Weeper

ROBERT GOLDEN DONALDSON

1876 – 1940

ANTOINETTE COLETTE DONALDSON

DIED SEPT 13, 1927

In his book, Saving Graces, published by W. W. Norton & Company in 1995, David Robinson identified four categories of “Saving Graces”:

  1. Women completely overcome by grief, often portrayed as having collapsed and fallen limp on the grave.
  2. Women who are portrayed reaching up to Heaven as if to try to call their recently lost loved one back to Earth.
  3. Women who are immobile and grief stricken, often holding their head in their hands distraught with loss.
  4. The last category of “Saving Grace” as the mourning figure who is “resigned with the loss and accepting of death.”

An example of the first category of mourning figure or “Saving Graces” can be found in the St.
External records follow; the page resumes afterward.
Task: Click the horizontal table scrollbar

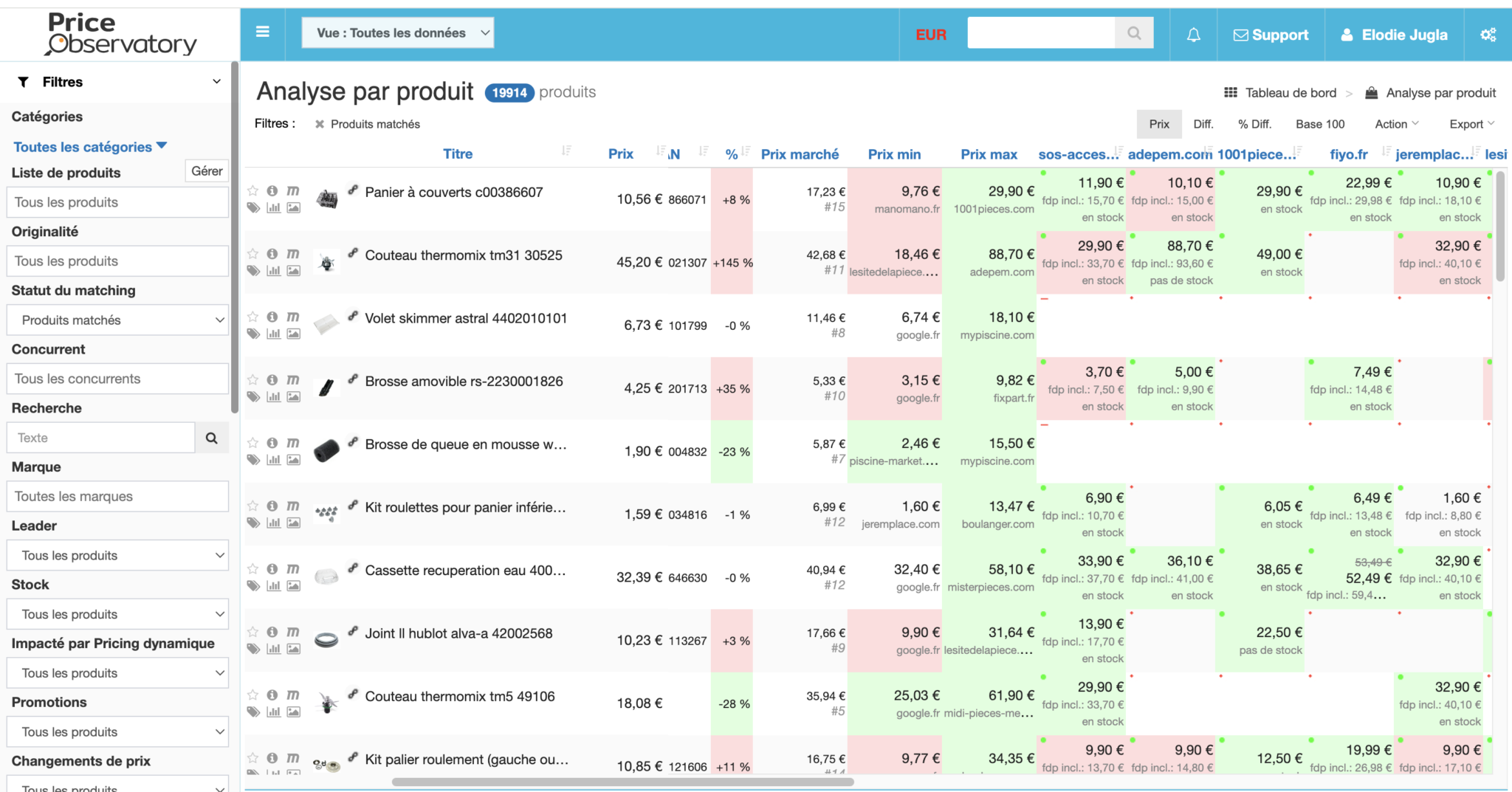Action: [622, 782]
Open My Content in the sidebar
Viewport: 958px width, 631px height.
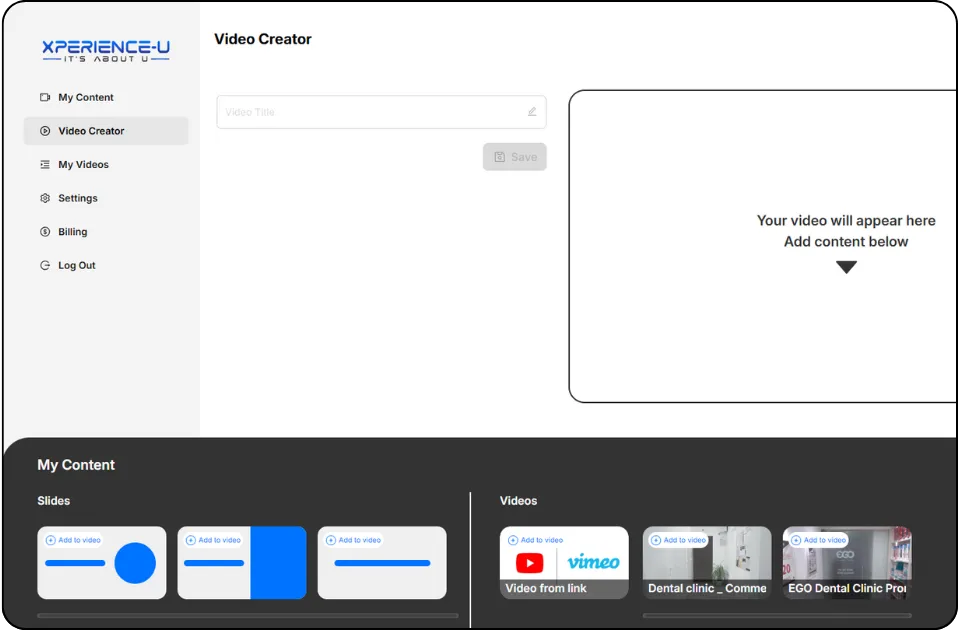86,97
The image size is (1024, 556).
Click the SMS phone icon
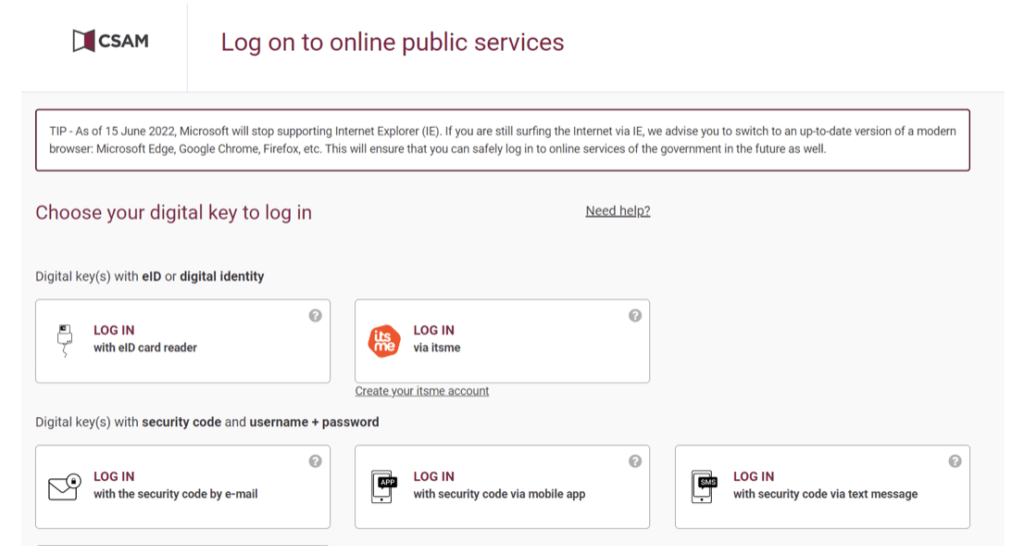[x=704, y=487]
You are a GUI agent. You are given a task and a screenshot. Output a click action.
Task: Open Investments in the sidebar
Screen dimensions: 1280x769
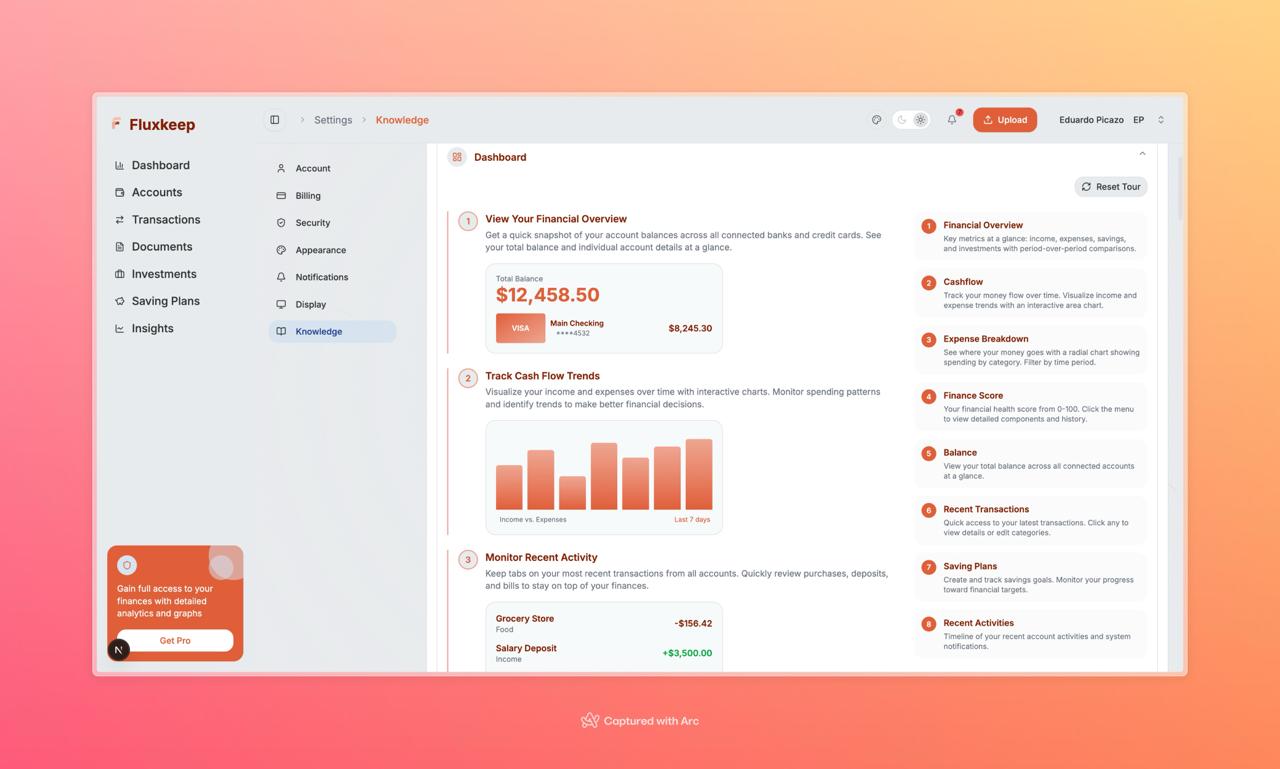163,274
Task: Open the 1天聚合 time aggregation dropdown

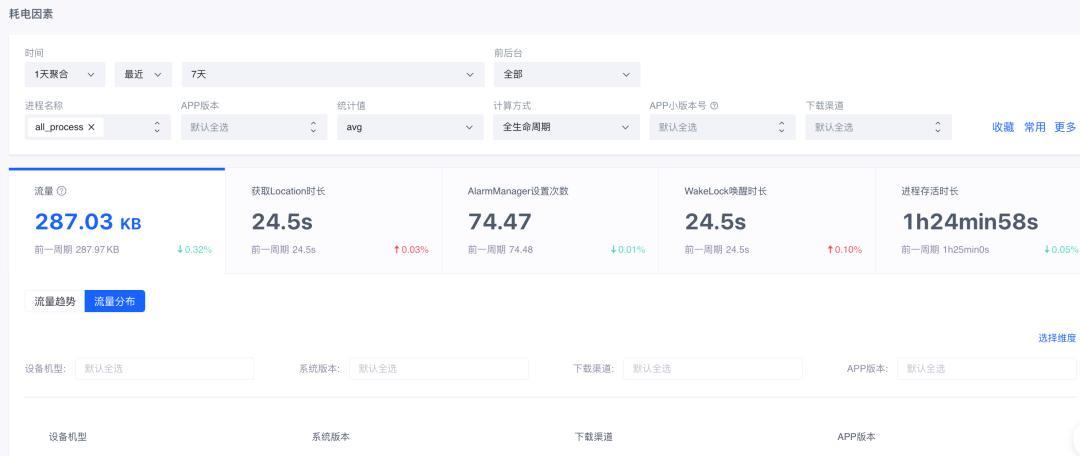Action: 64,75
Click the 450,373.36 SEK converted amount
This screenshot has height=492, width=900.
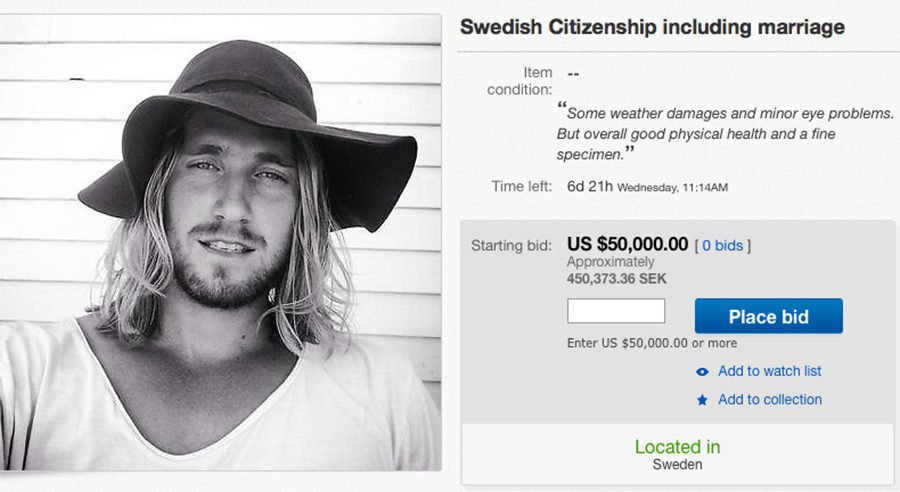pyautogui.click(x=616, y=278)
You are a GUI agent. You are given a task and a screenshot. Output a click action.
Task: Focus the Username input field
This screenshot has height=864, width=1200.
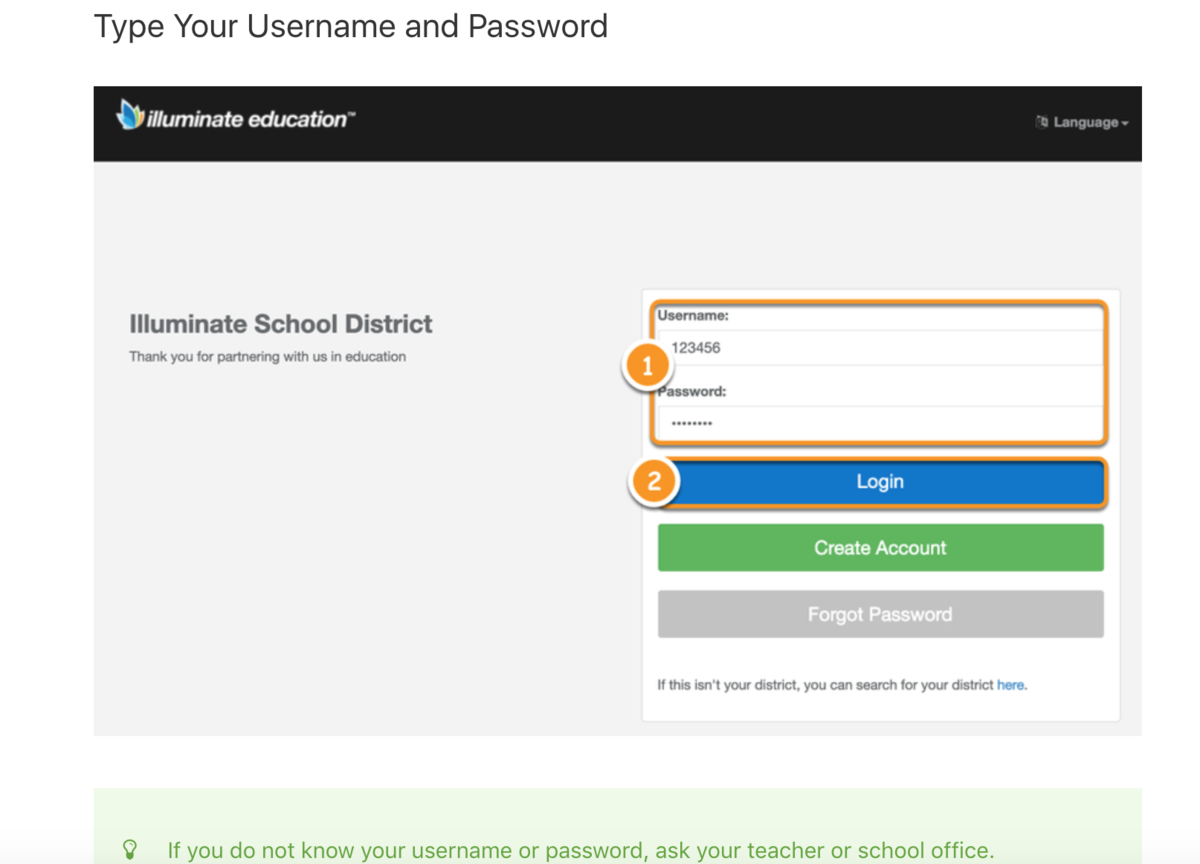point(880,348)
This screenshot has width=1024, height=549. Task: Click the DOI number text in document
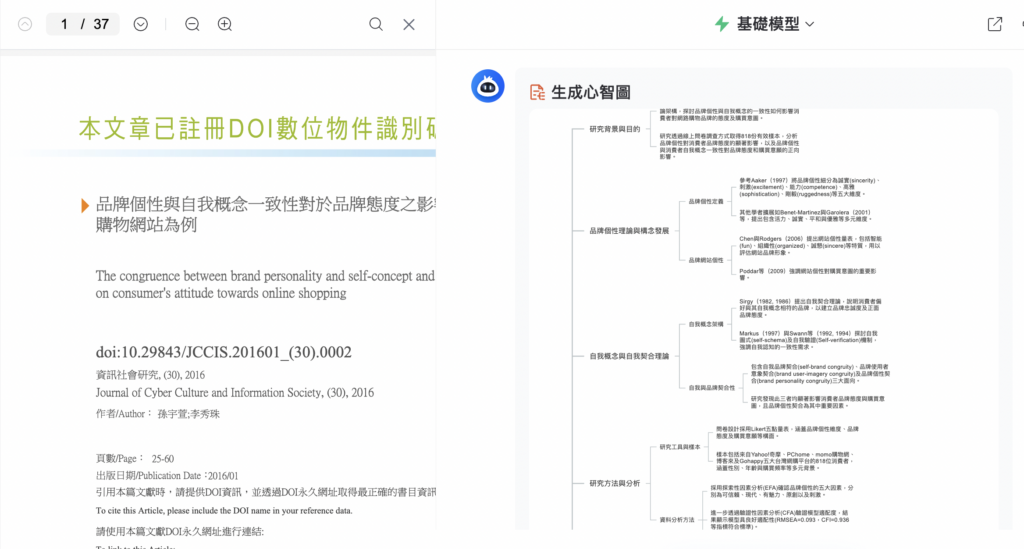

Paul’s Rock Creek Cemetery in Washington D.C. on the Donaldson family monument. The “weeper” is depicted with seated but with her head bent in grief, clutching a wreath, the classical gown cascading around her.

The laurel wreath dates back to Roman times when soldiers wore them as triumphal signs of glory.  The laurel was also believed to wash away the soldier’s guilt from injuring or killing any of his opponents.  In funerary art the laurel wreath is often seen as a symbol of victory over death.